Благословив собравшихся, Госелин подал Священное Писание Пейре де Сейссаку и попросил почитать по-провансальски – ибо католики желают утаить от христиан подлинное содержание Божественного Откровения и не позволяют мирянам перекладывать его на свой язык. У Госелина было слабое зрение; оттого и просил он Сейссака о таком одолжении.
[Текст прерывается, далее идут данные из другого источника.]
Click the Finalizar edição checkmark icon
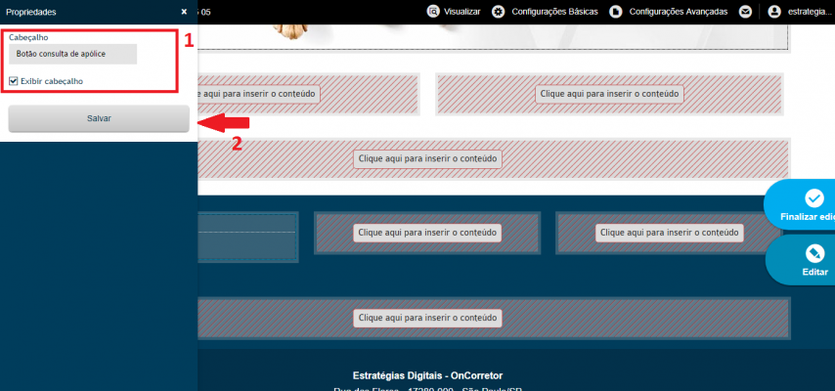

Покраснев от счастья, начал Сейссак читать. И снова Каталан, слушая, дивился: сколь просто и торжественно, оказывается, то, что у попов звучит так скучно и вымученно!
Посреди чтения Госелин оборвал, сказав: "Довольно" – и Каталан вздрогнул, будто его разбудили.
А Госелин поднялся со своего места – во главе длинного пиршественного стола, где нынче не стояло ничего, кроме множества горящих свечей, – и начал говорить. И полсотни лиц обратились к нему с надеждой: и белые лица дам, и загорелые – простолюдинов, и суровые – воинов, и глуповатые – прислуги, и хмурые – стариков, и одна чрезвычайно любопытная физиономия – Арнаута Каталана.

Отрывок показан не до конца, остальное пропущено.